__DIRECTIONS__
Please rewrite the entries, from the first one through the line containing "What do you see at coordinates (67, 186)", as a two-column CSV with the headers instruction and response. Give one row per entry, with its text and its answer each in a single quoted field and line breaks replaced by spaces.

__EXERCISE DATA__
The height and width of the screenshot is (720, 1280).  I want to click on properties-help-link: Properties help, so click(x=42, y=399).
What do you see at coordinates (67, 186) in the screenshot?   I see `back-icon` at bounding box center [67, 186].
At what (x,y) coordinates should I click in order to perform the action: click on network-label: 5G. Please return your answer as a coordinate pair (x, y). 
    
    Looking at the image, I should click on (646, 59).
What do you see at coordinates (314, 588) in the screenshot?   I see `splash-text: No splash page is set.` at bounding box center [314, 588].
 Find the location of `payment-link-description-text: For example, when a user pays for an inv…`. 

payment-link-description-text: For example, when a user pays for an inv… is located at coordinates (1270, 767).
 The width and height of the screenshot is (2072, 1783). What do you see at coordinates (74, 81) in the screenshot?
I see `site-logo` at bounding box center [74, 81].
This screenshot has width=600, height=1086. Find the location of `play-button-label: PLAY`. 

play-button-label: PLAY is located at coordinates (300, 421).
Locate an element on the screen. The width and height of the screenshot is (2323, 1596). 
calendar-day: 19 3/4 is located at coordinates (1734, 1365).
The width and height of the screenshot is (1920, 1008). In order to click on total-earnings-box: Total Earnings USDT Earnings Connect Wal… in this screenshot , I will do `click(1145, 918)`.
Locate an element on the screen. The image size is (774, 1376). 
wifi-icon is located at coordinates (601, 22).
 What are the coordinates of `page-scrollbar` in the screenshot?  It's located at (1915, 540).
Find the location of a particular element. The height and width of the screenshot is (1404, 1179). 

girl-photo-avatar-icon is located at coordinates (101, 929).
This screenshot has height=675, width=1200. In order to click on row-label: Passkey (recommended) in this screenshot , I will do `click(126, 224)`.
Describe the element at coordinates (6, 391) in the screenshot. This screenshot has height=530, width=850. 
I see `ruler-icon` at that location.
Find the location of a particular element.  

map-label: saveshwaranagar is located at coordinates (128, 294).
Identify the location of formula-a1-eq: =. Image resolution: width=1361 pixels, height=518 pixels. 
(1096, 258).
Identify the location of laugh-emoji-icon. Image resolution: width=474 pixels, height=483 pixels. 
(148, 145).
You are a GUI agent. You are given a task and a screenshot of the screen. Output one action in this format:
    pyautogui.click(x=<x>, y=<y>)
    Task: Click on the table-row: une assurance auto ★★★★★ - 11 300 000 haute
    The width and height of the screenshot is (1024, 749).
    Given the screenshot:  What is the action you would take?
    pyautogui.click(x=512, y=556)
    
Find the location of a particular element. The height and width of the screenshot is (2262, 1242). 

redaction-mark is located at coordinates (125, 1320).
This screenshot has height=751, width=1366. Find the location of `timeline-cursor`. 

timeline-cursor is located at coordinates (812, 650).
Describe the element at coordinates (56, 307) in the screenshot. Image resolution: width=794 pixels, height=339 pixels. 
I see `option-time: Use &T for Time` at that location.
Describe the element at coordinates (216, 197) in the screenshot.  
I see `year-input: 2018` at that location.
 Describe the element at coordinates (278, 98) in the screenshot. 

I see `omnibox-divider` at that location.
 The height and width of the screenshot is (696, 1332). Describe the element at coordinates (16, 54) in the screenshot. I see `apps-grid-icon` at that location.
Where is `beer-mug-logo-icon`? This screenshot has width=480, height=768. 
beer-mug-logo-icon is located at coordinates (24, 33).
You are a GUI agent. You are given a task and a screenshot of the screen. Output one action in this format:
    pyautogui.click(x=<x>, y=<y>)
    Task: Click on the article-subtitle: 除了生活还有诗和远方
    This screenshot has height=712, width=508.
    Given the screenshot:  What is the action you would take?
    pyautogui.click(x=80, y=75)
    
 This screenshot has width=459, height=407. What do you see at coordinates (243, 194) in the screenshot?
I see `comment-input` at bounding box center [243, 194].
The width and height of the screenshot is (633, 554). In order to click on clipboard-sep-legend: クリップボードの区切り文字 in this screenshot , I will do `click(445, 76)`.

__OUTPUT__
instruction,response
"The height and width of the screenshot is (720, 1280).","I want to click on properties-help-link: Properties help, so click(x=42, y=399)."
"What do you see at coordinates (67, 186) in the screenshot?","I see `back-icon` at bounding box center [67, 186]."